*What to do*
Turn every line of the records below into a numbered list, dropping any blank lines.

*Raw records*
=====

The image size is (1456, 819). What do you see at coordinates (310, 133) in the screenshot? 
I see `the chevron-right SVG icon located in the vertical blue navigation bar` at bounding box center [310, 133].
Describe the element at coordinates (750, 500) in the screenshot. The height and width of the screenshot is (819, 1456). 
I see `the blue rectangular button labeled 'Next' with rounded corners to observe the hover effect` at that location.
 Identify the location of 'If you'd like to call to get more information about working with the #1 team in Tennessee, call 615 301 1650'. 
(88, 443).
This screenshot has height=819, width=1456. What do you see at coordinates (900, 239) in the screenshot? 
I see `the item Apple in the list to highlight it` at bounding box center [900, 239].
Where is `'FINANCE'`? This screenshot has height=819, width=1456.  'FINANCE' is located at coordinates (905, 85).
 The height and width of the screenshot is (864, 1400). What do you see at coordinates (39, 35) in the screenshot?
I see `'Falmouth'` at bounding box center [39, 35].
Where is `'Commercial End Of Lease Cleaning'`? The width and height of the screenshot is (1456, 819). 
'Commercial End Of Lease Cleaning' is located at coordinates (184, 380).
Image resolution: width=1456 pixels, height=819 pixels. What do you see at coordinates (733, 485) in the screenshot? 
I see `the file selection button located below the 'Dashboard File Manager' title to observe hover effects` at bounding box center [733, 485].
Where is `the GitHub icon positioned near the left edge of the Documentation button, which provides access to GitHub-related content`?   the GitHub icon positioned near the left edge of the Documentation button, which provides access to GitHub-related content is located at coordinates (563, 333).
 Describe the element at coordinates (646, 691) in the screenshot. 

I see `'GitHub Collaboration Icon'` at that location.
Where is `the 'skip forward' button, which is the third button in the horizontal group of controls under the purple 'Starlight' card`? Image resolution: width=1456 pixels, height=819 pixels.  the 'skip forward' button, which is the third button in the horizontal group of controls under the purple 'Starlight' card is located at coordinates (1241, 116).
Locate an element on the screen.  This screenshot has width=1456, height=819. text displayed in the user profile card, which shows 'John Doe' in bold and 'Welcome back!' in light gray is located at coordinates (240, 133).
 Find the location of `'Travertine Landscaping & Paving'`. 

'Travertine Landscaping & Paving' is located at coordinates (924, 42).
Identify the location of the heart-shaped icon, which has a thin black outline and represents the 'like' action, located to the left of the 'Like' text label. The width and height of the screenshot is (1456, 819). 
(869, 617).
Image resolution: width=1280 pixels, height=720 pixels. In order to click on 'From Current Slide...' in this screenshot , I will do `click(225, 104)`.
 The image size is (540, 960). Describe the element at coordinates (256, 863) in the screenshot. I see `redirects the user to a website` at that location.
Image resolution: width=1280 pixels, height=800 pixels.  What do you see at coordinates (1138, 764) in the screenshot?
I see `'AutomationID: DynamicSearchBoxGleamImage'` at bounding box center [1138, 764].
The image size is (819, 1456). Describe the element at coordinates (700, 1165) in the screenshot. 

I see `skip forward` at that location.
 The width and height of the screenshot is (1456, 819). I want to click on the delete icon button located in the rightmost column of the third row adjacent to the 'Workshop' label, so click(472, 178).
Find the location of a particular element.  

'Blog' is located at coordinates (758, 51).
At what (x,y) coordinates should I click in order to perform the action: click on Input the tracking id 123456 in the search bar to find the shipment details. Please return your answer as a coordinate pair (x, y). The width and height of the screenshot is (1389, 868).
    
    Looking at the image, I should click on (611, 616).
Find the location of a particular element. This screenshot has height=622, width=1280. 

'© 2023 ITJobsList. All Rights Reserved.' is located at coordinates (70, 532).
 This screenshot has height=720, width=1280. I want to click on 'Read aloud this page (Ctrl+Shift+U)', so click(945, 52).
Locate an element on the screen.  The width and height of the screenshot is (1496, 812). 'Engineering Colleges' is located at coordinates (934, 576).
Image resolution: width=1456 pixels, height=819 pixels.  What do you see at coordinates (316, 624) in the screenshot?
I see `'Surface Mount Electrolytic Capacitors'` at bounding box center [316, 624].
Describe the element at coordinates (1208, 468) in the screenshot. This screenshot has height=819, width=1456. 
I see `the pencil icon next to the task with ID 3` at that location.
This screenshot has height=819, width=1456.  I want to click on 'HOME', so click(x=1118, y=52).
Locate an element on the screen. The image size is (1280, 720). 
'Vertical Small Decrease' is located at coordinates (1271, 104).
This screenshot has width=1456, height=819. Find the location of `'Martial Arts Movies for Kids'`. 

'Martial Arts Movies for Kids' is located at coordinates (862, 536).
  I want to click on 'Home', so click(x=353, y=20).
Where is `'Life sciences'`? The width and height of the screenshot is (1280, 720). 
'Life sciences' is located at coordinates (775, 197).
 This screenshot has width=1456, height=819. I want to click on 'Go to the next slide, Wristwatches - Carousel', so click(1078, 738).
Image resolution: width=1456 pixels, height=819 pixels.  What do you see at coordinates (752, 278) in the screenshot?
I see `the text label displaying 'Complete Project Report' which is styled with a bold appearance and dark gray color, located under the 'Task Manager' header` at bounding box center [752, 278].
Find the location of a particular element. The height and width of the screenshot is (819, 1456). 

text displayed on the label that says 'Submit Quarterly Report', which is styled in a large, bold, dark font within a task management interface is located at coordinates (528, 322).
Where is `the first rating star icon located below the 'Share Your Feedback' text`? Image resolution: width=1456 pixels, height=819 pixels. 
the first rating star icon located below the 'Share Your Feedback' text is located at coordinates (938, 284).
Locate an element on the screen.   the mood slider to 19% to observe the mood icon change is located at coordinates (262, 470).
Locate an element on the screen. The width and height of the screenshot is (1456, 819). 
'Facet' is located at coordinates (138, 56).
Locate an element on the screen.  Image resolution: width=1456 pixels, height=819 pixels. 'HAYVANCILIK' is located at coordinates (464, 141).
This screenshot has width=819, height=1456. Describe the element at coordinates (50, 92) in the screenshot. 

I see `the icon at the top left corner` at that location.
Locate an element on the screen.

=====

*Expected answer*
1. The image size is (1456, 819). What do you see at coordinates (310, 133) in the screenshot? 
2. I see `the chevron-right SVG icon located in the vertical blue navigation bar` at bounding box center [310, 133].
3. Describe the element at coordinates (750, 500) in the screenshot. The height and width of the screenshot is (819, 1456). 
4. I see `the blue rectangular button labeled 'Next' with rounded corners to observe the hover effect` at that location.
5.  Identify the location of 'If you'd like to call to get more information about working with the #1 team in Tennessee, call 615 301 1650'. 
6. (88, 443).
7. This screenshot has height=819, width=1456. What do you see at coordinates (900, 239) in the screenshot? 
8. I see `the item Apple in the list to highlight it` at bounding box center [900, 239].
9. Where is `'FINANCE'`? This screenshot has height=819, width=1456.  'FINANCE' is located at coordinates (905, 85).
10.  The height and width of the screenshot is (864, 1400). What do you see at coordinates (39, 35) in the screenshot?
11. I see `'Falmouth'` at bounding box center [39, 35].
12. Where is `'Commercial End Of Lease Cleaning'`? The width and height of the screenshot is (1456, 819). 
13. 'Commercial End Of Lease Cleaning' is located at coordinates (184, 380).
14. Image resolution: width=1456 pixels, height=819 pixels. What do you see at coordinates (733, 485) in the screenshot? 
15. I see `the file selection button located below the 'Dashboard File Manager' title to observe hover effects` at bounding box center [733, 485].
16. Where is `the GitHub icon positioned near the left edge of the Documentation button, which provides access to GitHub-related content`?   the GitHub icon positioned near the left edge of the Documentation button, which provides access to GitHub-related content is located at coordinates (563, 333).
17.  Describe the element at coordinates (646, 691) in the screenshot. 
18. I see `'GitHub Collaboration Icon'` at that location.
19. Where is `the 'skip forward' button, which is the third button in the horizontal group of controls under the purple 'Starlight' card`? Image resolution: width=1456 pixels, height=819 pixels.  the 'skip forward' button, which is the third button in the horizontal group of controls under the purple 'Starlight' card is located at coordinates (1241, 116).
20. Locate an element on the screen.  This screenshot has width=1456, height=819. text displayed in the user profile card, which shows 'John Doe' in bold and 'Welcome back!' in light gray is located at coordinates (240, 133).
21.  Find the location of `'Travertine Landscaping & Paving'`. 
22. 'Travertine Landscaping & Paving' is located at coordinates (924, 42).
23. Identify the location of the heart-shaped icon, which has a thin black outline and represents the 'like' action, located to the left of the 'Like' text label. The width and height of the screenshot is (1456, 819). 
24. (869, 617).
25. Image resolution: width=1280 pixels, height=720 pixels. In order to click on 'From Current Slide...' in this screenshot , I will do `click(225, 104)`.
26.  The image size is (540, 960). Describe the element at coordinates (256, 863) in the screenshot. I see `redirects the user to a website` at that location.
27. Image resolution: width=1280 pixels, height=800 pixels.  What do you see at coordinates (1138, 764) in the screenshot?
28. I see `'AutomationID: DynamicSearchBoxGleamImage'` at bounding box center [1138, 764].
29. The image size is (819, 1456). Describe the element at coordinates (700, 1165) in the screenshot. 
30. I see `skip forward` at that location.
31.  The width and height of the screenshot is (1456, 819). I want to click on the delete icon button located in the rightmost column of the third row adjacent to the 'Workshop' label, so click(472, 178).
32. Find the location of a particular element.  
33. 'Blog' is located at coordinates (758, 51).
34. At what (x,y) coordinates should I click in order to perform the action: click on Input the tracking id 123456 in the search bar to find the shipment details. Please return your answer as a coordinate pair (x, y). The width and height of the screenshot is (1389, 868).
35.     Looking at the image, I should click on (611, 616).
36. Find the location of a particular element. This screenshot has height=622, width=1280. 
37. '© 2023 ITJobsList. All Rights Reserved.' is located at coordinates (70, 532).
38.  This screenshot has height=720, width=1280. I want to click on 'Read aloud this page (Ctrl+Shift+U)', so click(945, 52).
39. Locate an element on the screen.  The width and height of the screenshot is (1496, 812). 'Engineering Colleges' is located at coordinates (934, 576).
40. Image resolution: width=1456 pixels, height=819 pixels.  What do you see at coordinates (316, 624) in the screenshot?
41. I see `'Surface Mount Electrolytic Capacitors'` at bounding box center [316, 624].
42. Describe the element at coordinates (1208, 468) in the screenshot. This screenshot has height=819, width=1456. 
43. I see `the pencil icon next to the task with ID 3` at that location.
44. This screenshot has height=819, width=1456.  I want to click on 'HOME', so click(x=1118, y=52).
45. Locate an element on the screen. The image size is (1280, 720). 
46. 'Vertical Small Decrease' is located at coordinates (1271, 104).
47. This screenshot has width=1456, height=819. Find the location of `'Martial Arts Movies for Kids'`. 
48. 'Martial Arts Movies for Kids' is located at coordinates (862, 536).
49.   I want to click on 'Home', so click(x=353, y=20).
50. Where is `'Life sciences'`? The width and height of the screenshot is (1280, 720). 
51. 'Life sciences' is located at coordinates (775, 197).
52.  This screenshot has width=1456, height=819. I want to click on 'Go to the next slide, Wristwatches - Carousel', so click(1078, 738).
53. Image resolution: width=1456 pixels, height=819 pixels.  What do you see at coordinates (752, 278) in the screenshot?
54. I see `the text label displaying 'Complete Project Report' which is styled with a bold appearance and dark gray color, located under the 'Task Manager' header` at bounding box center [752, 278].
55. Find the location of a particular element. The height and width of the screenshot is (819, 1456). 
56. text displayed on the label that says 'Submit Quarterly Report', which is styled in a large, bold, dark font within a task management interface is located at coordinates (528, 322).
57. Where is `the first rating star icon located below the 'Share Your Feedback' text`? Image resolution: width=1456 pixels, height=819 pixels. 
58. the first rating star icon located below the 'Share Your Feedback' text is located at coordinates (938, 284).
59. Locate an element on the screen.   the mood slider to 19% to observe the mood icon change is located at coordinates (262, 470).
60. Locate an element on the screen. The width and height of the screenshot is (1456, 819). 
61. 'Facet' is located at coordinates (138, 56).
62. Locate an element on the screen.  Image resolution: width=1456 pixels, height=819 pixels. 'HAYVANCILIK' is located at coordinates (464, 141).
63. This screenshot has width=819, height=1456. Describe the element at coordinates (50, 92) in the screenshot. 
64. I see `the icon at the top left corner` at that location.
65. Locate an element on the screen.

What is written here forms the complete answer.